3,898 research outputs found
Luo Qing's Paintings of Post-Industrial Taiwan and Their Incompatibility with Guohua
This thesis examines the career and artwork of Luo Qing in the context of past artistic movements and current academic discourse. Using Luo Qing and his work as a point of departure, this thesis aims to combine diachronic and synchronic concerns in the arts, specifically art that is made in the medium of ink.
Luo Qing is famous for his inventive style in poetry and ink paintings. The two bodies of work selected,"Here Comes the UFO" and "Asphalt Road", not only exemplify his creative spirit in redefining ink art, they also establish him as a member of the modern Chinese literati, a scholar artist, in Taiwan. Both series were Luo's ongoing projects in the 1980s and the 1990s. A conflict between the traditional and the new was present in Chinese politics and culture at the time, and this tension affected the creative community. The dynamics between Chinese imperial history and modern Chinese industry is the subject of most of Luo's work. He creatively portrayed conflicts between traditional Chinese heritage and contemporary Western commercialism. "Here Comes the UFO"and " Asphalt Road" both depict the modern subject of industrialization in traditional Chinese ink painting format. Luo Qing's novel way of approaching Chinese artistic traditions, both in painting and poetry, validated its importance as a new paradigm. Luo's artistic world depicted in these two bodies of work was representative of a tumultuous era in Chinese history that took place not in China, but in Taiwan.

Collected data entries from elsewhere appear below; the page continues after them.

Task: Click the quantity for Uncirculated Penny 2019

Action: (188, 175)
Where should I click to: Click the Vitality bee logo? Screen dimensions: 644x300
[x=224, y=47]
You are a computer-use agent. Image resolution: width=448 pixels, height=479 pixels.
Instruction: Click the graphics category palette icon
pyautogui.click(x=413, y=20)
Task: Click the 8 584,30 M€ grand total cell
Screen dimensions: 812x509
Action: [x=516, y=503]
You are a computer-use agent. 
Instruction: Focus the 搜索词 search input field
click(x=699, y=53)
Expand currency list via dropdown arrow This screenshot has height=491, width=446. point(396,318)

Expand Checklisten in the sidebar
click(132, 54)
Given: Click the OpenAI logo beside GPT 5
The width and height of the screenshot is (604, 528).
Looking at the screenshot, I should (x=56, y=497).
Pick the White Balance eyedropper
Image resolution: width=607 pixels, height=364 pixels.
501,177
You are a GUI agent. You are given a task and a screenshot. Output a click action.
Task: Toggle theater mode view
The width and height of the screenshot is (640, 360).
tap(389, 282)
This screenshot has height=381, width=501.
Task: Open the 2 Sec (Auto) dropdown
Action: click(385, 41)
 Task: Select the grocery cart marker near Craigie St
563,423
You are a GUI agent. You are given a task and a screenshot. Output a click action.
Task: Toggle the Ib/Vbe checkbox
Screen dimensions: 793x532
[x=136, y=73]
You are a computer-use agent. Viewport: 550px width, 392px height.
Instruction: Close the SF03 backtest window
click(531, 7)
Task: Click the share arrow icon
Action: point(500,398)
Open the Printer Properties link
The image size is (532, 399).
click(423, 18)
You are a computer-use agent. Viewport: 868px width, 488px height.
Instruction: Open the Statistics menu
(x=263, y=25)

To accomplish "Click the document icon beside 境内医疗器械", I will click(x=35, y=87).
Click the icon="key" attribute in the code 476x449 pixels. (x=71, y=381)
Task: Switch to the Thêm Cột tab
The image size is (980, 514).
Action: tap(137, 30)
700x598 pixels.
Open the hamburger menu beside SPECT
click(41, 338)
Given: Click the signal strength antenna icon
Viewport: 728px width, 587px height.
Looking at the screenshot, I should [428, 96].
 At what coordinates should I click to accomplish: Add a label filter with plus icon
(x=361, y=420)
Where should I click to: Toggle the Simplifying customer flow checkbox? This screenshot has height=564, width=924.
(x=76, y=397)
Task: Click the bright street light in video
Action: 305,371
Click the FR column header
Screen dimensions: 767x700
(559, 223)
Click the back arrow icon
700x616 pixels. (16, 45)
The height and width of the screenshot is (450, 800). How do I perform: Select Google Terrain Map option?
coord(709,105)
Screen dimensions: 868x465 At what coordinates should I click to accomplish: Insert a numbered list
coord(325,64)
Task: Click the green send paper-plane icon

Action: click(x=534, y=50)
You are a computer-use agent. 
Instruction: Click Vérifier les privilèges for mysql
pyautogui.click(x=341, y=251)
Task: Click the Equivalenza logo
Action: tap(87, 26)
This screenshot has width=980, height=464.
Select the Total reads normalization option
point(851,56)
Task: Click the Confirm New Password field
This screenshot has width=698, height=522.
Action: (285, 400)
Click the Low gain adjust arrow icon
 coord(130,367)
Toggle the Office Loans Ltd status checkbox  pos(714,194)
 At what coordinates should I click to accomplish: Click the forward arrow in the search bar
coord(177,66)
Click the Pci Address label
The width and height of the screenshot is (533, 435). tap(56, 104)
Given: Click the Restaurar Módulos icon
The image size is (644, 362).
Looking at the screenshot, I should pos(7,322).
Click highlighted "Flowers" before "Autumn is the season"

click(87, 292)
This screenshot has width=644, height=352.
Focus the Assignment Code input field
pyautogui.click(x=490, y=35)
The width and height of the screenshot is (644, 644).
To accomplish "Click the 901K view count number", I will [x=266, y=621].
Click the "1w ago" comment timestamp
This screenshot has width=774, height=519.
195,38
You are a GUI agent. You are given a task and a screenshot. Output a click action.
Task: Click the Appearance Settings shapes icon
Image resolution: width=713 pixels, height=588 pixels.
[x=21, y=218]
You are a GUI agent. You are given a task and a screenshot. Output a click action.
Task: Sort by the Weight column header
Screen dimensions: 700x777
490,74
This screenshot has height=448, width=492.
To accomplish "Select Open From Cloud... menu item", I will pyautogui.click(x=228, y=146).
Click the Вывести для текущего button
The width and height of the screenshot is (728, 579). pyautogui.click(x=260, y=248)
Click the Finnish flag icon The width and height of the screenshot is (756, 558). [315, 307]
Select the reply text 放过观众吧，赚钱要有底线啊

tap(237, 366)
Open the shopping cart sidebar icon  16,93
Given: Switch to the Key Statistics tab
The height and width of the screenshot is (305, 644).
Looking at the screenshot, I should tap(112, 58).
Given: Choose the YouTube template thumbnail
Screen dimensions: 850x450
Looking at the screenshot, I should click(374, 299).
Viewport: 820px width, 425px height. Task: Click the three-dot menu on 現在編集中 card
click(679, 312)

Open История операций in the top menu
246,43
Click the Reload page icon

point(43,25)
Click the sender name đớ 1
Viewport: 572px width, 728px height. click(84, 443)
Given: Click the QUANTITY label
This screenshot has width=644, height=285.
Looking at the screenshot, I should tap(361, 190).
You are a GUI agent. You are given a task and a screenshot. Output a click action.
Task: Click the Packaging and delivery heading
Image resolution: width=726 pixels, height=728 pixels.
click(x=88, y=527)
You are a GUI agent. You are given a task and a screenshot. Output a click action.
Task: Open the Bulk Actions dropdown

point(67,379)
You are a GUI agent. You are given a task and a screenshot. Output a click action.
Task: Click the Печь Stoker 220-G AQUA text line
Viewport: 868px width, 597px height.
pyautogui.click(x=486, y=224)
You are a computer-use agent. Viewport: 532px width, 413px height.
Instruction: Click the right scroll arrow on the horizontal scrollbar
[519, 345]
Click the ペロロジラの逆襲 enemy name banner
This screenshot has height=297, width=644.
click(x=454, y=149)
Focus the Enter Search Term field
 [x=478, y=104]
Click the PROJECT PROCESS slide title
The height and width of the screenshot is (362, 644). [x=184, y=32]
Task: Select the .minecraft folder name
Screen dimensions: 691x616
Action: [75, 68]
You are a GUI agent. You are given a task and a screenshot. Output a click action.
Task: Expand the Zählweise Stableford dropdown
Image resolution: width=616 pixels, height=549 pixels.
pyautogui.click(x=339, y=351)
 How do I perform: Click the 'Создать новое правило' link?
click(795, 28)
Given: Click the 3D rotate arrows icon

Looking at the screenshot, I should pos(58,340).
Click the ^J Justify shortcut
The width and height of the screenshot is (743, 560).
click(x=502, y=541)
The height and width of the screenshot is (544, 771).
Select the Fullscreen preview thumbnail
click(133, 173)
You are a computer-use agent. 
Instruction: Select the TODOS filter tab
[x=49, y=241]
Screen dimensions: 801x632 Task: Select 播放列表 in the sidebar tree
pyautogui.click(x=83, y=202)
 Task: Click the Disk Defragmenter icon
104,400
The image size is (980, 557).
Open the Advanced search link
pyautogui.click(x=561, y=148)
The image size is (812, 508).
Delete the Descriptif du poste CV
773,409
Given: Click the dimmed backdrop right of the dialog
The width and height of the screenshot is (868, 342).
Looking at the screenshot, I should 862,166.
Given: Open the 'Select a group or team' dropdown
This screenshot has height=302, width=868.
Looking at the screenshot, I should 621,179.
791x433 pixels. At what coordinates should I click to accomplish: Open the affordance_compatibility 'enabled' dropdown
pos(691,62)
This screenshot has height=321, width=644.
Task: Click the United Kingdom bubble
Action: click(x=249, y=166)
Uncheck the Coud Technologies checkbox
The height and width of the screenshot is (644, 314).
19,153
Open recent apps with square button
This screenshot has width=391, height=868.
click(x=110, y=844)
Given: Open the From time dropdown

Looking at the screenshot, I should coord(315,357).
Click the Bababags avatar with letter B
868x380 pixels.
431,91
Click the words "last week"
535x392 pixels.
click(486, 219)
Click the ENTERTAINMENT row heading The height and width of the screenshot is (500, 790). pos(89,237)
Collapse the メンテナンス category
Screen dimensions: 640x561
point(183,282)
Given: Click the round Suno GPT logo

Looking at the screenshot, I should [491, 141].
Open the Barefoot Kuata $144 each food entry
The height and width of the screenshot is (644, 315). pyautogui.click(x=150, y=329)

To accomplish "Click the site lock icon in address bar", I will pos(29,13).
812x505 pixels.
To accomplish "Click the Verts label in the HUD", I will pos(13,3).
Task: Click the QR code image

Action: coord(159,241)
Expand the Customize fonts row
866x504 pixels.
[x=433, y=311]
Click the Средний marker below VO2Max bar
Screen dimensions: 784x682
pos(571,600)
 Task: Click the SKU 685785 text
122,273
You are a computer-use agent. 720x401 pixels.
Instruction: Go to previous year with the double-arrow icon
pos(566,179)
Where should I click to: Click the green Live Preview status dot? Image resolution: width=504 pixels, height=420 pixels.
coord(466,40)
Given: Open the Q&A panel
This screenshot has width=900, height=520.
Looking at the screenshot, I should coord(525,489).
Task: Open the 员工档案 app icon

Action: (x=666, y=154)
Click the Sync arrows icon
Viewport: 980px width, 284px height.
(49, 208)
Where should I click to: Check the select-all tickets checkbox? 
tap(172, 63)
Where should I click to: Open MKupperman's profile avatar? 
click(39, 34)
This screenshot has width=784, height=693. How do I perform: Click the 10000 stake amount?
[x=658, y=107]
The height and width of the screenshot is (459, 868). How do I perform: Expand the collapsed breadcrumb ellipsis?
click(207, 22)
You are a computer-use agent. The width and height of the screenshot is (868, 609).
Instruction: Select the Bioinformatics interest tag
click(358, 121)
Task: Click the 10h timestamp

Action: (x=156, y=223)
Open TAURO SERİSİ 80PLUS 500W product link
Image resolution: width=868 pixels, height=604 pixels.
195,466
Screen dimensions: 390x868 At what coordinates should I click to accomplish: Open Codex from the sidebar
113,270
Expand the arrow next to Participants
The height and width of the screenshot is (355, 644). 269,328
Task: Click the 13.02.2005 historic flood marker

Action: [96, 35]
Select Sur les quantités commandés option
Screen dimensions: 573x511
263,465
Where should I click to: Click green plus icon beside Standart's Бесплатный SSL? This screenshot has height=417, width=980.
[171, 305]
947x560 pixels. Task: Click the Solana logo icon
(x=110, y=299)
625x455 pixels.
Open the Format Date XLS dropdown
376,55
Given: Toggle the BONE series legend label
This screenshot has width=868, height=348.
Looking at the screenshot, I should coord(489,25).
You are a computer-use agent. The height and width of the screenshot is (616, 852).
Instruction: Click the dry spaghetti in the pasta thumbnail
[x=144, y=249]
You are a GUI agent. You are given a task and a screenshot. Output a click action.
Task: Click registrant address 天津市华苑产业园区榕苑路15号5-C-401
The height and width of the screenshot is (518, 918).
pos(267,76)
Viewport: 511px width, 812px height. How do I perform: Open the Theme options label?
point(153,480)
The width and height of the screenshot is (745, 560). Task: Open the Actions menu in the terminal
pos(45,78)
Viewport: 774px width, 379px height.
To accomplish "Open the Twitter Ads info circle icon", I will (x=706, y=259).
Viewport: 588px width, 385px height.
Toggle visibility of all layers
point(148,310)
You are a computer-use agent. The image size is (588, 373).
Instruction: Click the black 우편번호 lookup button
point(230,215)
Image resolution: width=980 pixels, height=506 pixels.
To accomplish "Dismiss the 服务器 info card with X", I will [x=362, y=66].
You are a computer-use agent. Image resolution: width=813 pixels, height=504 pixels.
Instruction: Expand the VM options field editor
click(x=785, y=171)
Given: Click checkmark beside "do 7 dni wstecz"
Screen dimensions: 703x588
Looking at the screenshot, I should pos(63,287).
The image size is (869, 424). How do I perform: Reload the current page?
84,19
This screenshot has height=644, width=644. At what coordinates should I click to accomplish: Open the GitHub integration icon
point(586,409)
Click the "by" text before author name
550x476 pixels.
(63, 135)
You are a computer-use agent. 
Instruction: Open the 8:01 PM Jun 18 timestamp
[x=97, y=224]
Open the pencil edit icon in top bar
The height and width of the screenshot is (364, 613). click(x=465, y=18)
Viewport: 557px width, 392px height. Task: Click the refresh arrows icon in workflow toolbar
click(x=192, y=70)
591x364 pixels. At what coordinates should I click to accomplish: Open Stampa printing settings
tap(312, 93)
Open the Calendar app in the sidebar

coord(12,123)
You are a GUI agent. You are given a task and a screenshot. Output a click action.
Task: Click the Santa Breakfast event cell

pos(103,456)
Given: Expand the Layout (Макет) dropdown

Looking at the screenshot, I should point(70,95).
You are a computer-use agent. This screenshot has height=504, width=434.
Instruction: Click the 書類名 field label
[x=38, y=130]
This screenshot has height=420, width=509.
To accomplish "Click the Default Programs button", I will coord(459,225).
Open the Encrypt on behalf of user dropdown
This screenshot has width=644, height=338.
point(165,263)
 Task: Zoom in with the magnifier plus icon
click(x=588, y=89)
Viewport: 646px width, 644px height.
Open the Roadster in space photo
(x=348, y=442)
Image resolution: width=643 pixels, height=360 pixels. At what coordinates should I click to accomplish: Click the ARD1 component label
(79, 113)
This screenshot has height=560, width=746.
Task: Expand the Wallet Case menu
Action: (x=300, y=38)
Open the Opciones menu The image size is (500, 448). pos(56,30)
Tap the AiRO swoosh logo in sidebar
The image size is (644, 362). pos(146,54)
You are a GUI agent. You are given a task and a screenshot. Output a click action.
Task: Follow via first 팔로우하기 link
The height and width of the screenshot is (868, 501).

In stark contrast, the current academic discourse on ink art originated in China and quickly spread through the research of Chinese scholars, most of whom work in North American academia. Compelling debates on ink art's importance and passionate proclamation associating ink art with Chinese nationhood are popular subjects.
These subjects, however, are distant and irrelevant to Luo's early cityscapes. The contemporary paradigm may ignore why Luo Qing came to international fame.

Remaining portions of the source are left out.